My brother Max and I in front of the giant statue of Abraham Lincoln inside the Lincoln Memorial in Washington D.C.

Me and my brother Max visiting Lincoln’s memorial in D.C. This is one of the most respectful pictures we took during our trip. Most of the time, we tried to imitate the statues we were taking pictures with. We thought that maybe that wasn’t appropriate given the gravity of the monument.

I thought I’d finally cracked it. I thought I’d finally found my people! I thought that Freshman and Sophomore years had been a misstep, and that I’d moved on and finally found my place.

And I was…wrong. In the past couple months, things have shifted again. Over winter break I lost two of my good friendships in pretty quick succession. That was a kick in the gut. As a result, some of the social groups I relied on aren’t the same any more. The first couple weeks of the semester were rough. Since then I’ve been throwing myself into my research.

My research situation has changed a lot too, but largely in a positive way. I’m now technically an MEng, or Master’s of Engineering student, which is MIT’s one-year Master’s program. I’m super fortunate that my professor has money to fund me as a Research Assistant, which means I’m only taking two classes this semester and spending the rest of my time researching. It’s really exciting–I’m learning a lot and I *finally* have time to focus on research in a way that was not possible as an undergrad (I submitted my first conference paper last week!!!) It’s also taking some getting used to. An RAship is more like having a job and less like being a student, which means I’m learning to negotiate the challenges of workplace responsibilities and relationships.

So basically this semester, a lot of the pleasure and meaning in my daily life is coming from my work instead of my social life. I love having important work to do and I love that I’m finally a fully-fledged member of my lab. But, as you probably gathered from the fact that I just wrote a whole blog post about it, my social connections are really important to me and I’m bummed and taken aback that I’m losing some of them, again.

And I think I’m taken aback because my assumptions about how social connections work are wrong. I never assumed I would be friends with the exact same group of people throughout college, but I guess I did assume that there was a “place” waiting for me somewhere here that I just had to find and then I’d be welcomed and comfortable and part of that group for basically ever. And that’s not true. Sometimes you leave people’s lives and sometimes they leave yours. Social connections ebb and flow. I knew that I had to work for my relationships, but I didn’t realize that even then, sometimes they don’t work out.

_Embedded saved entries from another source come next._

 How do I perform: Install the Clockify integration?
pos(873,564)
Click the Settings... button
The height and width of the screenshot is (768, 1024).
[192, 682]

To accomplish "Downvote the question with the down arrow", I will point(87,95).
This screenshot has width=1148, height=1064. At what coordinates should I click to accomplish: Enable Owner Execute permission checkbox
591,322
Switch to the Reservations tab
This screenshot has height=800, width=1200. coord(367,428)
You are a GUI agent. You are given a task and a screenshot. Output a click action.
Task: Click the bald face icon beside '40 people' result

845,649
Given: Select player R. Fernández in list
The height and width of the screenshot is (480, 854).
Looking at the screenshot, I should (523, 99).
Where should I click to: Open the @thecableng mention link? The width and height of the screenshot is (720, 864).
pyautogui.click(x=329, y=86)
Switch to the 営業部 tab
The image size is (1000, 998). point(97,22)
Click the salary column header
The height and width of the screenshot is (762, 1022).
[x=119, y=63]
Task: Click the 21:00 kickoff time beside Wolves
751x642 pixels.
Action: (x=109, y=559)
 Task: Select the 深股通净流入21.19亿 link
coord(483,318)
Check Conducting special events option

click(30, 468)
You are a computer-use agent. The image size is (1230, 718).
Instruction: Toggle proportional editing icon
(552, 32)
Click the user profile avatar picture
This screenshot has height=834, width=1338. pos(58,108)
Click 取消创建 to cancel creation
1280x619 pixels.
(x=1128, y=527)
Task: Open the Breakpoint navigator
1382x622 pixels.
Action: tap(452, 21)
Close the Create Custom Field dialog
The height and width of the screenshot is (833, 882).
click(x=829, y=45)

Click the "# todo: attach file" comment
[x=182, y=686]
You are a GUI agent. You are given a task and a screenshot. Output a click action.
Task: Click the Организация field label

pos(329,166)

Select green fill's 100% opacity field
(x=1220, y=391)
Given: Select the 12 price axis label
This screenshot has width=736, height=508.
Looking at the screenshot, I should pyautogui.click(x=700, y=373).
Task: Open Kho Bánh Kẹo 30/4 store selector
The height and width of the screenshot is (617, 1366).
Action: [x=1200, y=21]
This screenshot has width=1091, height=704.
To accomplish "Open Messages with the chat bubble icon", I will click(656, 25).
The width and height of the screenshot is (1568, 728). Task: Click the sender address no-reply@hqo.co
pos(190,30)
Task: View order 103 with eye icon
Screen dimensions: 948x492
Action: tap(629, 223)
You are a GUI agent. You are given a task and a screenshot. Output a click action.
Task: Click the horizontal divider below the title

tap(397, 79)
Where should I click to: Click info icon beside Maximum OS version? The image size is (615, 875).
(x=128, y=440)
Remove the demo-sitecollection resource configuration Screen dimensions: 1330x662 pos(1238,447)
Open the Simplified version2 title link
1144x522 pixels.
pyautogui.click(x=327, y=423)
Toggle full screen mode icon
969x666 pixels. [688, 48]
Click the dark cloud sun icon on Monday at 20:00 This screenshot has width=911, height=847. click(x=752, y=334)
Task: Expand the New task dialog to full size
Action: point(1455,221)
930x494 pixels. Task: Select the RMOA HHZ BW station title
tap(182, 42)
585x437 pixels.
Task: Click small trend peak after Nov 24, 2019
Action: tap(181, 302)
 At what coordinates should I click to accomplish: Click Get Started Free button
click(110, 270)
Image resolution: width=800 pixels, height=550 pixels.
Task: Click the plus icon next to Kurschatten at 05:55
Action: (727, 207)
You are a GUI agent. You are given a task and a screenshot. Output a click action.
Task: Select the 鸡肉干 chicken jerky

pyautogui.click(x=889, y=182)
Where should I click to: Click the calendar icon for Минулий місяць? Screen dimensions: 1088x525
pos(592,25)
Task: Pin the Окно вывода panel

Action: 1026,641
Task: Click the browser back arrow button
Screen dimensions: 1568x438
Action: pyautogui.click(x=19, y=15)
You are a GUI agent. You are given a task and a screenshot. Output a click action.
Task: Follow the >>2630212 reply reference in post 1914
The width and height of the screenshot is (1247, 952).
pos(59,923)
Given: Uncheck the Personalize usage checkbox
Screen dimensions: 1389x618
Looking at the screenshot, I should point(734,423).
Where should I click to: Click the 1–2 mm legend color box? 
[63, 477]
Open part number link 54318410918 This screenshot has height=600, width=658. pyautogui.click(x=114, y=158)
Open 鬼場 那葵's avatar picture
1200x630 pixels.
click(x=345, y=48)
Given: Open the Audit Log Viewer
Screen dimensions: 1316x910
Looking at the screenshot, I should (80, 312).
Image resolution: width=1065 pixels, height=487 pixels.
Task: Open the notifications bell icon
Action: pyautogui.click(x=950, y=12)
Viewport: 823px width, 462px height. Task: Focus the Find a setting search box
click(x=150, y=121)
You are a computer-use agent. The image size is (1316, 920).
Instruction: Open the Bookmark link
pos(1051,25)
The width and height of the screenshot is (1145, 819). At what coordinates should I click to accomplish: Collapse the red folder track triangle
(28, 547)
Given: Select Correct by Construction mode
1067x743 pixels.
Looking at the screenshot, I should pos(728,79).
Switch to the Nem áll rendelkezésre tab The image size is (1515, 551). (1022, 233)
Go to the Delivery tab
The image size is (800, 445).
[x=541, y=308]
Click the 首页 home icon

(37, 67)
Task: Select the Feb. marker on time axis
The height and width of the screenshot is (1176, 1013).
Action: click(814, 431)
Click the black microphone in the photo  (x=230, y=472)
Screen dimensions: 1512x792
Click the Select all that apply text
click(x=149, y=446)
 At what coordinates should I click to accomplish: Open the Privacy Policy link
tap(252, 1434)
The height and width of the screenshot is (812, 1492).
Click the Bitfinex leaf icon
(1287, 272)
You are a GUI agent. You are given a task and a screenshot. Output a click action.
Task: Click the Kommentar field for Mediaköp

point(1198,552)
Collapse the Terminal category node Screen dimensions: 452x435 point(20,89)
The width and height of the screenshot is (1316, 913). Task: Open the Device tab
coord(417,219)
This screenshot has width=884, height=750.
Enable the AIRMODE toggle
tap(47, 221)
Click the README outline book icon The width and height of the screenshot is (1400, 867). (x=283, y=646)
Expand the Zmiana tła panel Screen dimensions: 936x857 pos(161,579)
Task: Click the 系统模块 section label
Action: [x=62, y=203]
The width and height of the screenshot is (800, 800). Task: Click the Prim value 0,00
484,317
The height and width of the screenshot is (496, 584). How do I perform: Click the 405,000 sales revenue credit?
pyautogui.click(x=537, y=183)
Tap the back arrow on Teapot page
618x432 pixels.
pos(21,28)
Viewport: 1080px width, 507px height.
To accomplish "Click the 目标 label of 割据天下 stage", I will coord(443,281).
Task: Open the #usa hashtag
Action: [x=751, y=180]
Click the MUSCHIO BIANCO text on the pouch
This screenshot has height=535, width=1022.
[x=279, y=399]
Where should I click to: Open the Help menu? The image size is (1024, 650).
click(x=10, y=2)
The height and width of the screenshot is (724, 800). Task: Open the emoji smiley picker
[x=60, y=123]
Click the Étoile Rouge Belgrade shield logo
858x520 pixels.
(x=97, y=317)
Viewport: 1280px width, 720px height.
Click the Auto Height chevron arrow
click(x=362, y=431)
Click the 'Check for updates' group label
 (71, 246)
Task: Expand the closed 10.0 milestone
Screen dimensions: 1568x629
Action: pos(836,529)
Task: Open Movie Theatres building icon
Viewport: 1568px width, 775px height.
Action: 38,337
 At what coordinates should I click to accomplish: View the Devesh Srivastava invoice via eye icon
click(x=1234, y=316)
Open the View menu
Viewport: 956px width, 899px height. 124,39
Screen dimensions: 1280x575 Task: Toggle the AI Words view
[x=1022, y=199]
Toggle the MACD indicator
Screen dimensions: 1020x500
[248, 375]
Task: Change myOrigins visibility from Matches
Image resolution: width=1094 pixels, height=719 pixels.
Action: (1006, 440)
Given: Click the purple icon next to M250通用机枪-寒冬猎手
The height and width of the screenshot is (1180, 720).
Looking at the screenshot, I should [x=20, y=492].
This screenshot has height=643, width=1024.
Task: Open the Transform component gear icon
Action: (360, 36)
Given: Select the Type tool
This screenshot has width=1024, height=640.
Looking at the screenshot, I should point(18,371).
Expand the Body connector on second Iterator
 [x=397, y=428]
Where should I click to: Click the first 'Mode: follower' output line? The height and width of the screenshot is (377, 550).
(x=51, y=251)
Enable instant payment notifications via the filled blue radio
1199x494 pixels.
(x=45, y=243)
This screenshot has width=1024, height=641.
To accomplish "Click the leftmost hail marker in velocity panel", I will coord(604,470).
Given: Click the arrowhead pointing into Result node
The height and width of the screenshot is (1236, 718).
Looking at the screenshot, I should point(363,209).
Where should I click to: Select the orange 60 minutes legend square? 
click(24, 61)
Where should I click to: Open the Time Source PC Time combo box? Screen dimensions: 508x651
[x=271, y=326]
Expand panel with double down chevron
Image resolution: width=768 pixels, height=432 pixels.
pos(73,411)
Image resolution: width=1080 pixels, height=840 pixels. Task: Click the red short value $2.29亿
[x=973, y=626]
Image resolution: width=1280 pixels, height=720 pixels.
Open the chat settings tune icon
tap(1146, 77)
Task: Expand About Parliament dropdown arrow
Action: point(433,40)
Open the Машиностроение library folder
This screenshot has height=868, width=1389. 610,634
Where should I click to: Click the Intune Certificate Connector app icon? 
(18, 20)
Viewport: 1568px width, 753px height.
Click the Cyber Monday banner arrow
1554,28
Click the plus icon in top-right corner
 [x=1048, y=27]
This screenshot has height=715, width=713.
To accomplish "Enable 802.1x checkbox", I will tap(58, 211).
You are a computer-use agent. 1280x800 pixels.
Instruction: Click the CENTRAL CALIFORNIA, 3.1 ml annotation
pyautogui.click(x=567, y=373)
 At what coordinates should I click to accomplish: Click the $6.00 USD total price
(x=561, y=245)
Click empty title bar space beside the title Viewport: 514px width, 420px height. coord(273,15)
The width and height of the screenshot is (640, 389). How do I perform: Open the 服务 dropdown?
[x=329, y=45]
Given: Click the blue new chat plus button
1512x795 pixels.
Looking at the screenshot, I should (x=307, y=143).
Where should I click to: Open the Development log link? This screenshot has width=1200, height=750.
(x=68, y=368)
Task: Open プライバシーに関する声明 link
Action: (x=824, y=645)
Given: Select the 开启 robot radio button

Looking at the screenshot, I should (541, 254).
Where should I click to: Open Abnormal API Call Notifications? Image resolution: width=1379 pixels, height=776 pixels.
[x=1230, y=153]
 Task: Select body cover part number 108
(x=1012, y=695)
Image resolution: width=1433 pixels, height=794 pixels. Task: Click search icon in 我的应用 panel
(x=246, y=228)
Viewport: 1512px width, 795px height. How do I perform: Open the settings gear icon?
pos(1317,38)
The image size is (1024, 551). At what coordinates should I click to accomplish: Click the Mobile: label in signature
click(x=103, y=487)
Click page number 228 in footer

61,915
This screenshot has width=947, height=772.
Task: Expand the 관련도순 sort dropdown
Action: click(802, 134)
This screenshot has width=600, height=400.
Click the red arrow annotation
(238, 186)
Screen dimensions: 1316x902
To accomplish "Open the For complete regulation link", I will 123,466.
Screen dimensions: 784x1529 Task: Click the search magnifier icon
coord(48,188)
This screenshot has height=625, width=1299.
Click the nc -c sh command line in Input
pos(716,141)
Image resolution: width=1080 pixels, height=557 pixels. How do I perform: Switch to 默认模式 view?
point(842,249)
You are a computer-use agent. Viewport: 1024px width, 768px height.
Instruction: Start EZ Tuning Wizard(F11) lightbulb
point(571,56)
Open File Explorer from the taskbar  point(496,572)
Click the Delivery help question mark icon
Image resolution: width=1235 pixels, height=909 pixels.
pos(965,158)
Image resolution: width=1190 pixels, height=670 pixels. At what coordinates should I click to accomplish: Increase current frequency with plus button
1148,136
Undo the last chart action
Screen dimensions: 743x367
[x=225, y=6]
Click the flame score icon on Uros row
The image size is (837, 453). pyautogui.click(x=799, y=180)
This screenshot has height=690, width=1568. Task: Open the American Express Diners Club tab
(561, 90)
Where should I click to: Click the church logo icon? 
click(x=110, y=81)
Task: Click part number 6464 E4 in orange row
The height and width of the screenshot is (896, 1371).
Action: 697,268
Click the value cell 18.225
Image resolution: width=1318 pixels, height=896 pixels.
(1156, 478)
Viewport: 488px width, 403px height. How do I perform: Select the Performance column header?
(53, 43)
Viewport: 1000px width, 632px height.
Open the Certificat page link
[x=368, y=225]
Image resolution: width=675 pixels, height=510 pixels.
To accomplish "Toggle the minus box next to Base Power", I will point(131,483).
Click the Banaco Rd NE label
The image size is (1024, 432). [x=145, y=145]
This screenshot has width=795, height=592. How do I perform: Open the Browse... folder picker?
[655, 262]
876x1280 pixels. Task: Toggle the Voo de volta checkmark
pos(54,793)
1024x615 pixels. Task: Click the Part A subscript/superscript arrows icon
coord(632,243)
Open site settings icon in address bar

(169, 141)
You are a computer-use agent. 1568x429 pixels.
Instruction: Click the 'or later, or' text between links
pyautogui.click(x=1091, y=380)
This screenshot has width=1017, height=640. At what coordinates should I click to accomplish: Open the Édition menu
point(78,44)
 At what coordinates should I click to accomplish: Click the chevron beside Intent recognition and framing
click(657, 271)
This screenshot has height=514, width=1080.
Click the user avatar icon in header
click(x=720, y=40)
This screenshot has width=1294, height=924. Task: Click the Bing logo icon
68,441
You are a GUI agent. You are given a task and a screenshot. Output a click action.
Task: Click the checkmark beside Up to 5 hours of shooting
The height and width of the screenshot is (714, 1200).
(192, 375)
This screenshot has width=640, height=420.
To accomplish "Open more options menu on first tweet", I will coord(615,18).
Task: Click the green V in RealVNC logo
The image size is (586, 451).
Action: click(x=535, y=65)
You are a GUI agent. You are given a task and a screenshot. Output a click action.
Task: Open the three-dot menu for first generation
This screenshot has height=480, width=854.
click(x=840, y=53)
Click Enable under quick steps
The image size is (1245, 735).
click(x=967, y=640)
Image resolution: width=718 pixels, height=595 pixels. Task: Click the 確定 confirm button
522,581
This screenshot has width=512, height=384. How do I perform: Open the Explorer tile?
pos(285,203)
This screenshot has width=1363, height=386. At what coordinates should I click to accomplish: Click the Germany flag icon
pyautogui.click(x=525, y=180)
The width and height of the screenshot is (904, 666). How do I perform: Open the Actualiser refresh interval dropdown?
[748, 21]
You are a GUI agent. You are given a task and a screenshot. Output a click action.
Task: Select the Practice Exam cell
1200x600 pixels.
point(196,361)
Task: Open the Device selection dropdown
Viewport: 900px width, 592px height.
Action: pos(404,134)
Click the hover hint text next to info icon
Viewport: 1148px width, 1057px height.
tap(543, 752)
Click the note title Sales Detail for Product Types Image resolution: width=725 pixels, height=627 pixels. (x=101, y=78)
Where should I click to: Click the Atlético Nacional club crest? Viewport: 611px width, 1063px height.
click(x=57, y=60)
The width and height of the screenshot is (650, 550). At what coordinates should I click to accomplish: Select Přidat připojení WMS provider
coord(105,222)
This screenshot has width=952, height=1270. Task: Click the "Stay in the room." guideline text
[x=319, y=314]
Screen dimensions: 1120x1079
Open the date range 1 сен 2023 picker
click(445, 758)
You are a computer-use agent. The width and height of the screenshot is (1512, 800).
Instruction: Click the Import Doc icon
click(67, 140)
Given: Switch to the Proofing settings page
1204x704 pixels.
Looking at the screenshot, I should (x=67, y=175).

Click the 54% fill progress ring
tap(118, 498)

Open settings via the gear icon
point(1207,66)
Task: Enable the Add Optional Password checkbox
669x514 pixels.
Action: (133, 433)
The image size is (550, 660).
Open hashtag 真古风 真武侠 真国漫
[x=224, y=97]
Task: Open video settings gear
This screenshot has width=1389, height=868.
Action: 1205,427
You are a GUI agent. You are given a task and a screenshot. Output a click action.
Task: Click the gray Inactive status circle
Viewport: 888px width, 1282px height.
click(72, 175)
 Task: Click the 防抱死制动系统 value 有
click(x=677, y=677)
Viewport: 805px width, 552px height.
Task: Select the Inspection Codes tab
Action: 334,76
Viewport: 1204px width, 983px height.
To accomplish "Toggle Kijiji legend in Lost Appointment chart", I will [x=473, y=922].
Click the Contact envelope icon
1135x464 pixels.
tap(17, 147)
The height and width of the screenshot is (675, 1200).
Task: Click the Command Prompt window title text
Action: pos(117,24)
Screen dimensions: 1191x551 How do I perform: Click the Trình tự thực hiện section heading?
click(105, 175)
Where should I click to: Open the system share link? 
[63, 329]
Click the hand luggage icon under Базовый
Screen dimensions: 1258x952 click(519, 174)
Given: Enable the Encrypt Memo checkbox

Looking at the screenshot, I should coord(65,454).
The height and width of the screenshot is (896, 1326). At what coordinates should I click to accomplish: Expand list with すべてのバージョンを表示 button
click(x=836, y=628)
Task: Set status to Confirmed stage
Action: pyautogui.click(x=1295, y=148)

I’m never going to “find my place”. I’m going to find a place. And I’m going to have to work hard to keep it and sometimes, maybe often, lose it and find another one. It sounds exhausting. But at least when this happens I now know that I don’t have to look back at high school and wonder if there’s something wrong about me that’s dooming myself to a life of loneliness. This stuff happens. Things will come back together again.

My parents and I on the Brooklyn bridge in New York City, back in December.

My parents have always been there for me–no matter what’s going on at school.

Me and my friend Yida taking an inelegant selfie in the bathroom of my dorm.

So has my best friend Yida, who I’ve known since freshman year and who has been a wonderful part of being at MIT <3

Finding my place at MIT is something I’m still working on, and, I now realize, something I’ll never stop having to work on.